Recupero una vieja fotografía tomada en el edificio del Congreso de Buenos
Aires y veo a Juan Carlos I junto a los miembros de la Junta Militar. Está el
almirante Armando Lambruschini, que iba a ser señalado por el fiscal Strassera
y condenado a prisión con acusaciones criminales. Está el general Orlando
Agosti, condenado. Está el general Roberto Viola, condenado. Y está el
presidente Videla, también condenado. El rey Juan Carlos, que fue alto mando de
una dictadura militar igual que ellos, es el único hombre de la fotografía que
jamás ha sido juzgado.
En el curso de
aquel viaje, los grandes periódicos españoles dibujaron al monarca español como
un audaz exportador de valores democráticos. Resultaba llamativo, si se admite
el eufemismo, que Juan Carlos I hubiera aceptado convertirse en el tercer Jefe
de Estado que visitaba Argentina después de los dictadores Augusto Pinochet y
Hugo Banzer. En el archivo histórico de Radio y Televisión Argentina pueden
consultarse algunos vídeos de aquellos días. Hay banderas, aguiluchos,
excursiones campestres y bailes regionales.

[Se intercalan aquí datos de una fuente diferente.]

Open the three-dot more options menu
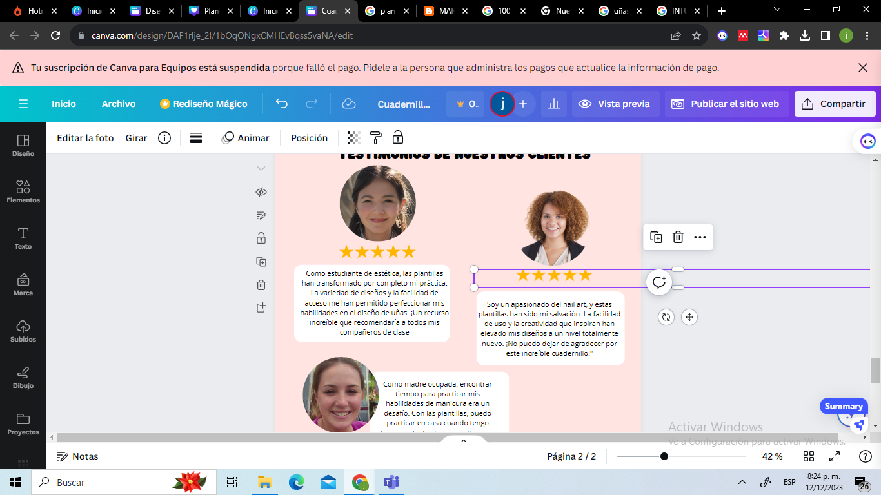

Hay apretones de manos y granaderos
a caballo. Se oyen aclamaciones y de pronto uno no puede dejar de preguntarse
si el tronido de los aplausos no estaría ahogando, igual que en el mundial, los
aullidos de los torturados.
El año pasado por
estas fechas yo andaba ultimando el manuscrito de La historia oficial y
necesitaba saber qué había ocurrido en los centros de detención argentinos
mientras los reyes de España se paseaban por Buenos Aires. Como no encontré
gran cosa en la prensa, tuve que llamar a las puertas de la Comisión Provincial
por la Memoria de Argentina. Al cabo de unos días me llegó una misiva con
cuatro legajos. Ahora sé que en diciembre de 1978, cuando los reyes de España
ya habían abandonado Argentina, empezaron a aparecer cadáveres en las costas
del Río de La Plata. Tenían el cráneo aplastado porque los habían lanzado al mar
desde un helicóptero y estaban muy descompuestos.
Siempre es posible
mirar hacia otro lado. En las obras de Catar, en los hornos crematorios nazis,
en las cunetas franquistas o en los campos de concentración argentinos. Pero
hay algunos muertos que no se resignan al olvido, que regresan y salen a flote
para apuntarnos con el dedo. Qué inoportunos son y qué necesarios.